Longitudinal study of fatigue scores and HIS over 15 visits.

DISCUSSION

The observations regarding this patient may shed light on three issues: the role of dysautonomia in the pathogenesis of CFS, the role of autonomic testing in the diagnosis of CFS, and the possibility of treating CFS by drugs that act on the autonomic nervous system.

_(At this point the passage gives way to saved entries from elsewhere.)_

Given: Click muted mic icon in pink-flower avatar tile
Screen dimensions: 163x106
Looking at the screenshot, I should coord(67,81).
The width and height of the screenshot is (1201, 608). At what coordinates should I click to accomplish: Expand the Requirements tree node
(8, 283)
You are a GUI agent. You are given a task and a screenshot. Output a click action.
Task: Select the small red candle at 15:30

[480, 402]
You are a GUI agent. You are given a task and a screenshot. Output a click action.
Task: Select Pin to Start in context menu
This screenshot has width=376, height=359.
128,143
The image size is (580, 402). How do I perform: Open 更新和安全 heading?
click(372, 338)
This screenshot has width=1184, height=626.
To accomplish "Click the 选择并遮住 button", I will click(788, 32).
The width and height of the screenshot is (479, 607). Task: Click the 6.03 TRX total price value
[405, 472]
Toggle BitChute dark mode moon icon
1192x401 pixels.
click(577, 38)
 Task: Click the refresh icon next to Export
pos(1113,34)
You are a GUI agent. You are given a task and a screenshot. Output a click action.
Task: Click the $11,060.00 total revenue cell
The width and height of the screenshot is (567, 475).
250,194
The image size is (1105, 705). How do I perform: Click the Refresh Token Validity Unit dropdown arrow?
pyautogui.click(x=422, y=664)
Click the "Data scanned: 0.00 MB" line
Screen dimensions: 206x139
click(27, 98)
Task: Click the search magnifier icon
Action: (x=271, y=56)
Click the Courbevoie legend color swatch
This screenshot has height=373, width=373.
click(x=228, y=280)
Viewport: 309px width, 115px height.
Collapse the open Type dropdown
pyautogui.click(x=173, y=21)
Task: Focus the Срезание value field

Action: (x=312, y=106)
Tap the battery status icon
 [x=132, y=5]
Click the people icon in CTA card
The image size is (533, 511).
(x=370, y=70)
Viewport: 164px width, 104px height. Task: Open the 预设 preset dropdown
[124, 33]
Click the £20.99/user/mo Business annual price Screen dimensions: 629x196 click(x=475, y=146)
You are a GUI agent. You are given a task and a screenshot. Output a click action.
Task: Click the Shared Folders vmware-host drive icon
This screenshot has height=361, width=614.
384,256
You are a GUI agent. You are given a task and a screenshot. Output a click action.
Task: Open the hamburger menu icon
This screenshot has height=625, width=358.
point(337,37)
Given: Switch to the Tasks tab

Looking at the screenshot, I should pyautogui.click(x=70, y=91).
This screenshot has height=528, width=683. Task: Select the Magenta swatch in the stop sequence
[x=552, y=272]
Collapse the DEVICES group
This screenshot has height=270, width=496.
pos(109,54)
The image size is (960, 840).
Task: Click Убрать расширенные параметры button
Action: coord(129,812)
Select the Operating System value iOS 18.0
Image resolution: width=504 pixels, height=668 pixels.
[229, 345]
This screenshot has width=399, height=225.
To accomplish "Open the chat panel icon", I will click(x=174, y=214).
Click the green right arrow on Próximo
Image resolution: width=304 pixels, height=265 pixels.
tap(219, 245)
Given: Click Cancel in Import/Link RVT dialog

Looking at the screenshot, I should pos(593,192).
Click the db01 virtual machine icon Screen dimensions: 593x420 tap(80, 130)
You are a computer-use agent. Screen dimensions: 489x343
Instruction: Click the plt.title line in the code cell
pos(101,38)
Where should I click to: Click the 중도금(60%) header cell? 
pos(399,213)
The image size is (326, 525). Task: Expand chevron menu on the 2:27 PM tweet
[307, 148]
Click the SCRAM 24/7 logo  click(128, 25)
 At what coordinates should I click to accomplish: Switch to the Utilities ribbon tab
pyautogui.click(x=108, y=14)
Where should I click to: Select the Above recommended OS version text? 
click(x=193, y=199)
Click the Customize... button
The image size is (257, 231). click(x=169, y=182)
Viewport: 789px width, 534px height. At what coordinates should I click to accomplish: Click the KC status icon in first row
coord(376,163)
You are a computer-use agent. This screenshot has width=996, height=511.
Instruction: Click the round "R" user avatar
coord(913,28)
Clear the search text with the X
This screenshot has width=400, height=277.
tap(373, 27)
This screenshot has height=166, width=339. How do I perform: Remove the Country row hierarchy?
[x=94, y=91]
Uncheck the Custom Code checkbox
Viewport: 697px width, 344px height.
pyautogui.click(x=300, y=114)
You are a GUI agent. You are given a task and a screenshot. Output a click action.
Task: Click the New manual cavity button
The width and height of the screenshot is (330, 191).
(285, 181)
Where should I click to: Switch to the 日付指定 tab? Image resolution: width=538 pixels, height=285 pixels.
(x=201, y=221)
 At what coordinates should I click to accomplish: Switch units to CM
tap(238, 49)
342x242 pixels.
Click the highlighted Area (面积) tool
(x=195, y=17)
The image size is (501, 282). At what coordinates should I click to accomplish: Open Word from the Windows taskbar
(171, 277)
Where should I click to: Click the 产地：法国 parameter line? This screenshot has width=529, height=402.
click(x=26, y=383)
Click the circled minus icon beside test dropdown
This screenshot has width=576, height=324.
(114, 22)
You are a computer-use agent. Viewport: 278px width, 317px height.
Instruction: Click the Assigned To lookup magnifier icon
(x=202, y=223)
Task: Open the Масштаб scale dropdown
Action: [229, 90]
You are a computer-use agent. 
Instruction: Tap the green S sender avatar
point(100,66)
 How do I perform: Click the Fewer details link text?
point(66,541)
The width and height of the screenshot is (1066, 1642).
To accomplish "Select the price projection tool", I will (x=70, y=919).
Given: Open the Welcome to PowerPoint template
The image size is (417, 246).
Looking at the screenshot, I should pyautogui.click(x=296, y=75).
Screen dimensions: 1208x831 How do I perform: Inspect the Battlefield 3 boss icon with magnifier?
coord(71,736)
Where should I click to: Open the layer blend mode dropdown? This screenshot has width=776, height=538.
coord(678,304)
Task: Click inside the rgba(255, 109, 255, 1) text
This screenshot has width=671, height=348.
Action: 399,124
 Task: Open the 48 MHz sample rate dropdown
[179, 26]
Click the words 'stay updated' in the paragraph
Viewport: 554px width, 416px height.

In CFS, abnormalities of central nervous activity have been demonstrated on magnetic resonance imaging and single photon emission tomography,⁸ disruption of the hypothalamic-pituitary-adrenal axis and serotoninergic and noradrenergic pathways have been demonstrated, and a “distal dysautonomia” has been described.⁹ Blood pressure and heart rate measurements during orthostatic challenge can be used as one measure of cardiovascular autonomic activity as the fast response of blood pressure and heart rate to acute stimuli is under autonomic nervous control. For this purpose, the head-up tilt test is used. Classical pathological reactions to the head-up tilt test are: vasodepressor reaction, cardioinhibitory reaction, orthostatic hypotension, and postural tachycardia syndrome.^3,9 In studies utilising these outcome measures, evidence for abnormal cardiovascular reactivity was found in one half of CFS patients.^3,5,9 The latter measures are non-specific, however, also occurring in a variety of disorders unrelated to CFS. A method, recently proposed for the study of the cardiovascular reactivity of CFS patients involves computing changes in blood pressure and heart rate during the course of a head-up tilt test, followed by processing the data by image analysis methods. These data receive numerical expression as the HIS.^5,6 According to results of our previous study, the best cut off differentiating CFS from healthy is HIS −0.98. HIS values greater than −0.98 are usually associated with CFS (sensitivity 90.3% and specificity 84.5%). The reproducibility of the HIS was validated with reference to the −0.98 cut off.⁶

Many therapies have been suggested in CFS: amantadine, doxycycline, acyclovir, immune serum globulin, dialysable leucocyte extract, interferons, fluorocortisone, cimetidine, ranitidine, magnesium, primrose oil, vitamin B12, Ampligen, essential fatty acids, liver extract, exclusive diets, and removal of dental fillings. A systematic review of 350 studies revealed that only cognitive behaviour therapy and graded exercise are consistently beneficial.² A pilot study of midodrine treatment in CFS showed encouraging results; however, these results are preliminary.¹⁰ In the patient reported here, midodrine treatment resulted first in correction of dysautonomia as monitored by HIS on tilt test, followed by improvement of fatigue. Suspending midodrine treatment or decreasing the dose was associated with recurrence of dysautonomia and fatigue. These observations may spur larger prospective studies on the principle of manipulating the autonomic nervous system to improve both dysautonomic phenomena and fatigue in CFS. Perforation of duodenal ulcer occurred while our patient was taking midodrine and no other medication, but midodrine was tolerated later. We did not find any reports in the literature of exacerbation of peptic disease during the course of midodrine treatment.

There is need for a placebo controlled trial before midodrine is considered to be a treatment for CFS.